The group at the "Extreme Air" Show Posted by Hello

Getting some Ice cream Posted by Hello

Me and the Gas Man Posted by Hello

Me, Mary and Kathy waiting to eat at Lamberts Posted by Hello

A huge skillet of food....Yummy!! Posted by Hello

"Do you trust me?" -Titanic Posted by Hello

Enjoying sandwiches on the boat Posted by Hello

MISSOURI

Our trip to Missouri was amazing. It was just awesome to see this group of High School students interact. There was no separation of grades or cliques...I was just excited to be with them for a long weekend.

We had devotions every night and it was great to be with them and have them listen to me and know that they are getting something out of what I'm telling them. I haven't heard so many people tell me "yes, ma'am". I am finally getting threw to them that I'm the adult and that they need to respect me. That is awesome for me.

We spent all day Friday at Silver Dollar City which is an amusement park in Branson. There were roller coasters, water rides, shows and fun. No complaints, except for maybe getting a little hot. Then we went back to the resort and swam and played volleyball. There was always something to do. Saturday we went to a show. My group saw Joseph and the Amazing Technicolor Dreamcoat. I'm not much for musicals, but I had such a great time. We met a mother that was sitting in front of us during the show, she has 6 children and apparently going threw a rough time in her life so we all stood in a circle in the middle of the show place and said a prayer together. It was very moving.

Sunday was by far my favorite day. We rented some party boats for a few hours and went out onto Table Rock lake. We had to rent two because there were so many of us. We ended up driving out into a little cove, tied our two pontoon boats together and had a short worship service. It was awesome. Then we started driving out to a cliff where the youth could swim and jump off of. Well they started singing camp songs and having a blast just riding the boat. It was so neat to see them so care-free. They didn't care that there were other boats driving past us, they still sang those church camp songs as loud as they could. Both boys and girls were singing, it was awesome.
Well, we got to the cliffs and all the youth were jumping off of it. So I was all big shot and said "sure, I'll do it". Well you have to climb up the side of the cliff, which was really hard being bare-foot and in a bathing suit. Anyways...I get up there, HOLY COW I was so scared. That one thing I noticed about getting older, used to that wouldn't have scared me. But I was shaking. It was only like 30 feet, but when you're standing up there, looking down at the water, it's really high. I had to get one of the freshman boys to hold my hand as I jumped. I screamed. But I was glad I did it.

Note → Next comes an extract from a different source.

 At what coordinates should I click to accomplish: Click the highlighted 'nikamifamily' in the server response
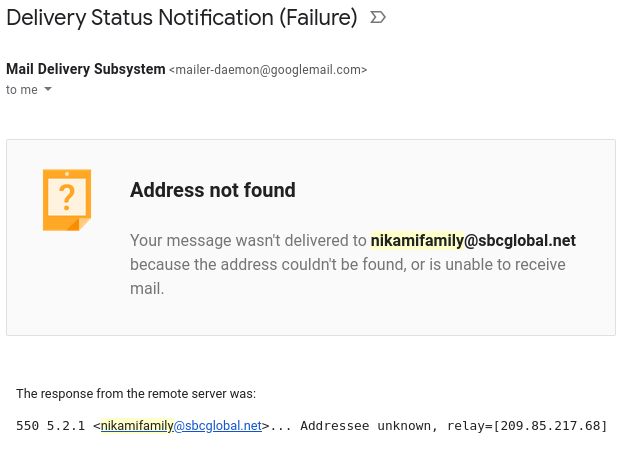(137, 426)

There is so much more to say, but my mind is such a blur right now. But I'm super glad that I got to get out of Texas for a while...I love to travel. Road Trips are just one of my favorite things to do. But now that I've just gotten back and off my huge high...I'm hitting me low. I need to learn how to manage my highs and lows.

Wednesday, June 08, 2005

I'm a Turtle....ROAR!!

I got an email from my friend Melissa telling me that I need to figure out who I am before I try and figure out myself with another person or as a career person. This is what I figured out (I'll be talking in 3rd person because it's easier for me to talk about "someone" else than for me to talk about myself)

Becky is a very emotional person and has been ever since I can remember. Crying is just something that she does for no reason. She has a lot of feelings that she has trouble expressing and therefore just lets them build up.
She is a listener. She loves to know about people and learn how they work. She's not much for talking about herself...she thinks its rude when people try and focus to much attention on themselves. Becky would rather be unbearably uncomfortable that see someone she knows feel any type of discomfort. She is just now learning to take a compliment. She loves to give them, but when someone says something nice about her it seems unnecessary.
Her self-esteem fluctuates...at times she is unstoppable, but at other times she needs that extra push to help her into the right direction. Sometimes she just doesn't know what the right direction is.
It's easy for her to give awesome advice to her friends, but for her to actually take her own advice would be the end of the world. Telling people how she feels or what she's thinking is tough and then when she does express her thoughts...she expects to do hear it from others.
She loves living by herself, but at the same time craves any type of attention or human contact. Hugs are very important to her...not the polite hugs, but the ones where it hurts because you're holding too tight. She can tell a lot about a person by the way they hug.

I'll pause the list right here...I don't want to get to overdone. Maybe I'll try and learn something about myself daily and share it, if I feel like it.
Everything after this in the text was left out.